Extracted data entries
========

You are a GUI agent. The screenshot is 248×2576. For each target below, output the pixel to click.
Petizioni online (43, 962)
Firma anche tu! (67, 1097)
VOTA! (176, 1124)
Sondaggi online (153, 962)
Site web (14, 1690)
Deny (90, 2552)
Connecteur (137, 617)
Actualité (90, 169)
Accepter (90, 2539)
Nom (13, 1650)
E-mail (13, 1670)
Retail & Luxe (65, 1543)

========

# Required work
Could you put these lines into a JSON list of strings, with one string per line and any blank lines left out?

# Reply to the task
[
  "You are a GUI agent. The screenshot is 248×2576. For each target below, output the pixel to click.",
  "Petizioni online (43, 962)",
  "Firma anche tu! (67, 1097)",
  "VOTA! (176, 1124)",
  "Sondaggi online (153, 962)",
  "Site web (14, 1690)",
  "Deny (90, 2552)",
  "Connecteur (137, 617)",
  "Actualité (90, 169)",
  "Accepter (90, 2539)",
  "Nom (13, 1650)",
  "E-mail (13, 1670)",
  "Retail & Luxe (65, 1543)"
]